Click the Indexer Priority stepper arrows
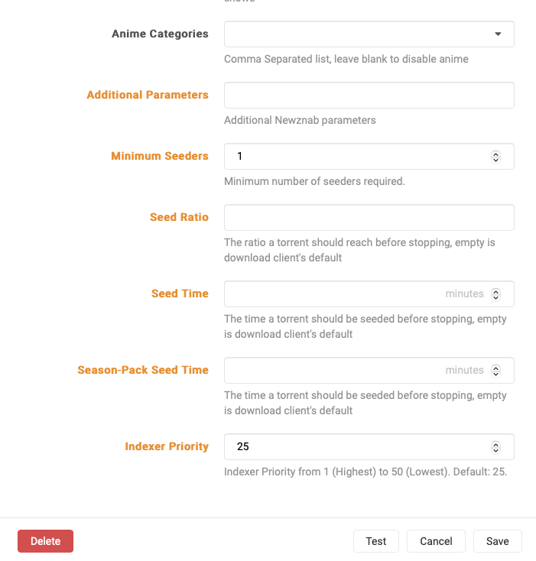This screenshot has height=561, width=536. tap(495, 447)
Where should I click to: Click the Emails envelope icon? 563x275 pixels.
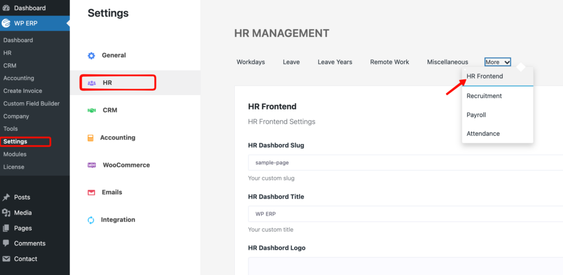click(91, 193)
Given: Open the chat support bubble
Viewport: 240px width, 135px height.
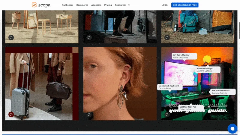Looking at the screenshot, I should point(232,129).
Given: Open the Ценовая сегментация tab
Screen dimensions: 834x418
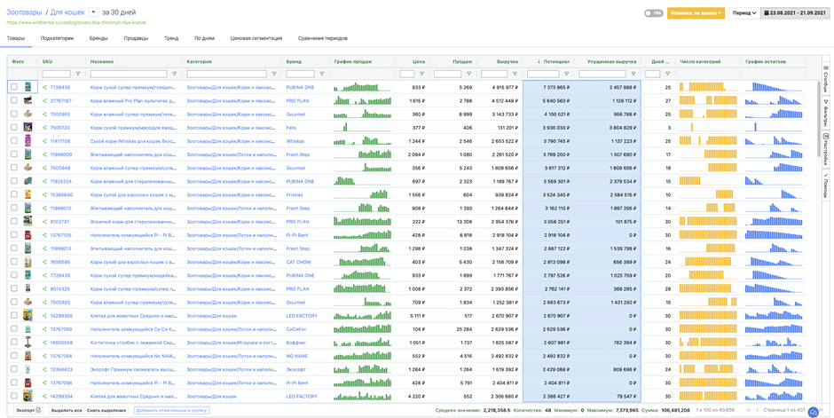Looking at the screenshot, I should coord(256,38).
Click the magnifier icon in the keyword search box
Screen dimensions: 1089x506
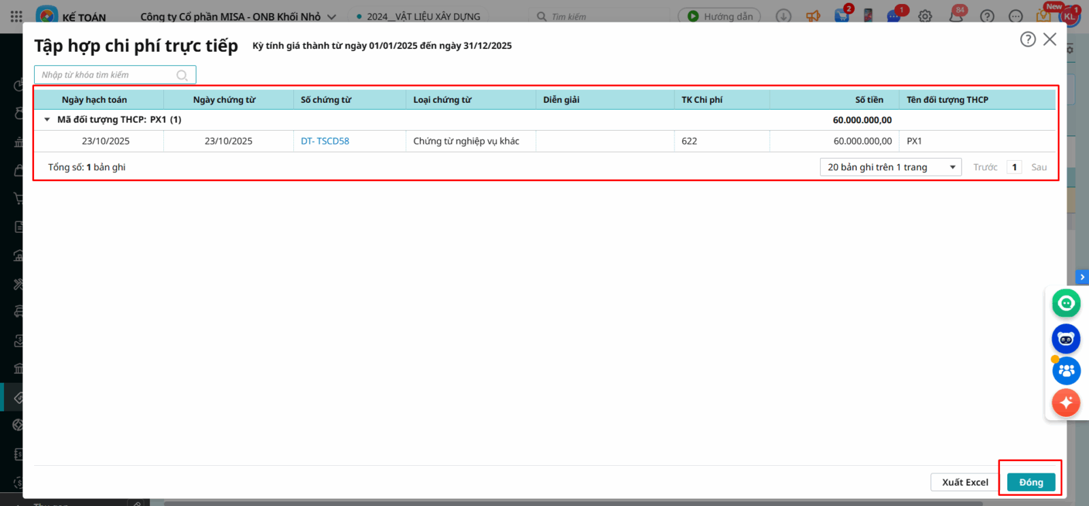(x=182, y=75)
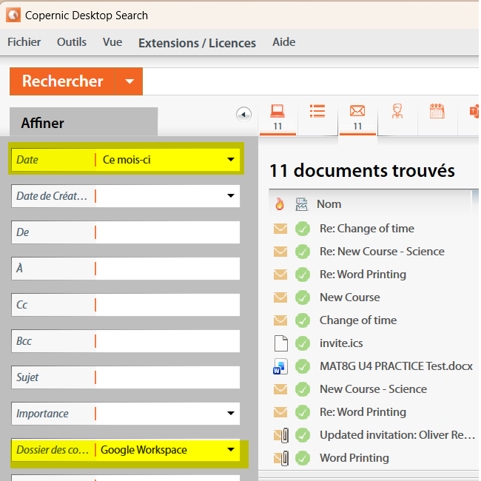Open the Importance dropdown
This screenshot has height=481, width=481.
point(231,414)
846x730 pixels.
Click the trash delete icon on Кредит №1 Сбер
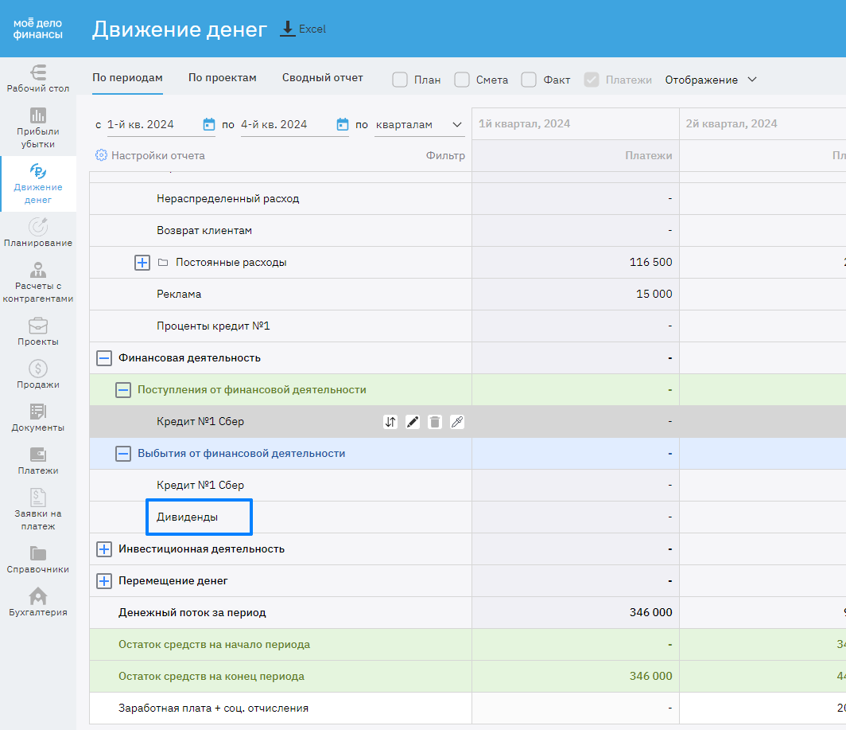coord(435,422)
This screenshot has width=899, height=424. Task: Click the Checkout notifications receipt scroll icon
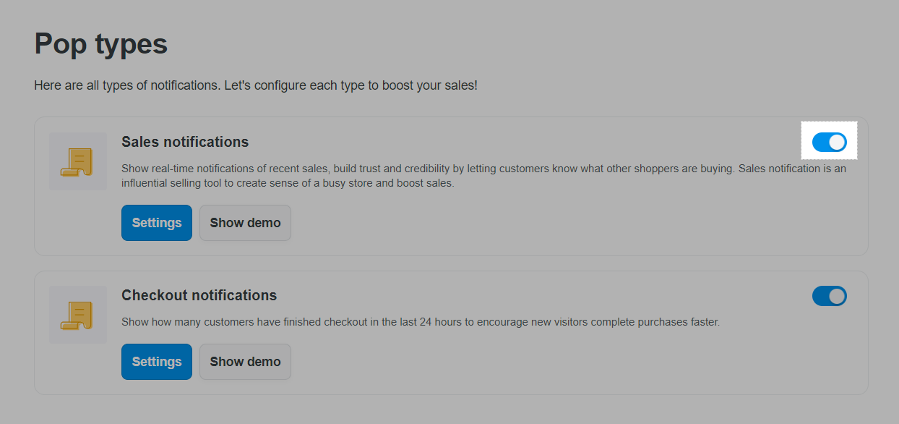(77, 315)
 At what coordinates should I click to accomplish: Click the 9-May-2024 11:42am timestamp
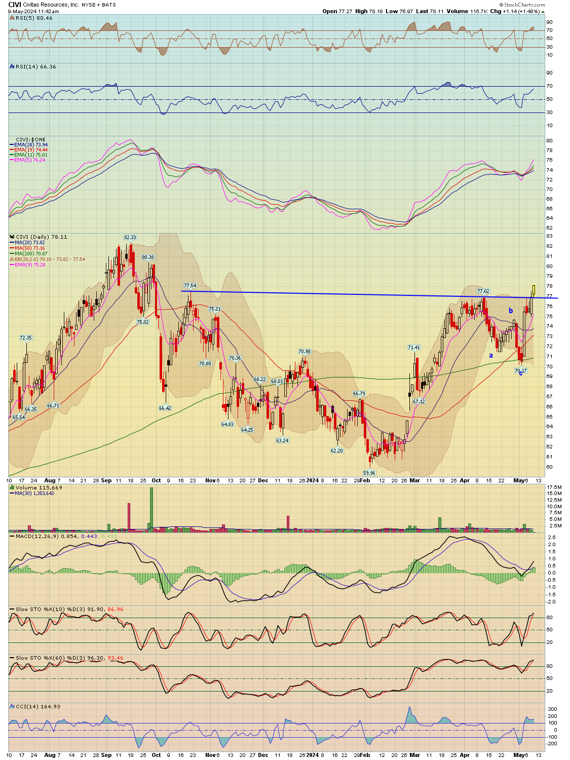(30, 11)
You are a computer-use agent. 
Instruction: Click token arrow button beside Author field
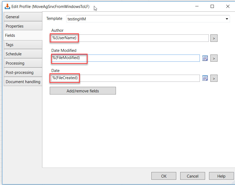214,38
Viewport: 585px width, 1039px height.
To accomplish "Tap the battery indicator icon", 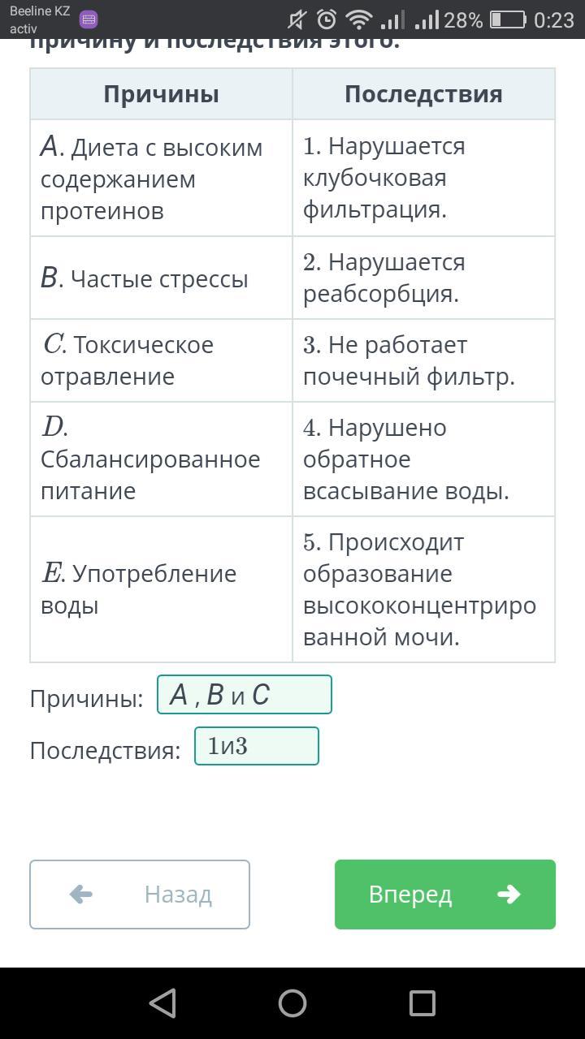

Task goal :: Transcribe all of the records above exactly; no image should appear in what you write.

Answer below ::
Click the Indexer Priority stepper arrows
This screenshot has height=561, width=536. tap(495, 447)
Where should I click to: Click the Emails envelope icon? 563x275 pixels.
click(91, 193)
Given: Open the chat support bubble
Viewport: 240px width, 135px height.
Looking at the screenshot, I should point(232,129).
Given: Open the Ценовая сегментация tab
Screen dimensions: 834x418
Looking at the screenshot, I should coord(256,38).
Click the magnifier icon in the keyword search box
Screen dimensions: 1089x506
(x=182, y=75)
Open the Importance dropdown
This screenshot has height=481, width=481.
point(231,414)
846x730 pixels.
Click the trash delete icon on Кредит №1 Сбер
coord(435,422)
This screenshot has width=899, height=424. Task: Click the Checkout notifications receipt scroll icon
(77, 315)
 At what coordinates should I click to accomplish: Click the 9-May-2024 11:42am timestamp
(30, 11)
You are a computer-use agent. 
Instruction: Click token arrow button beside Author field
214,38
Viewport: 585px width, 1039px height.
To accomplish "Tap the battery indicator icon", 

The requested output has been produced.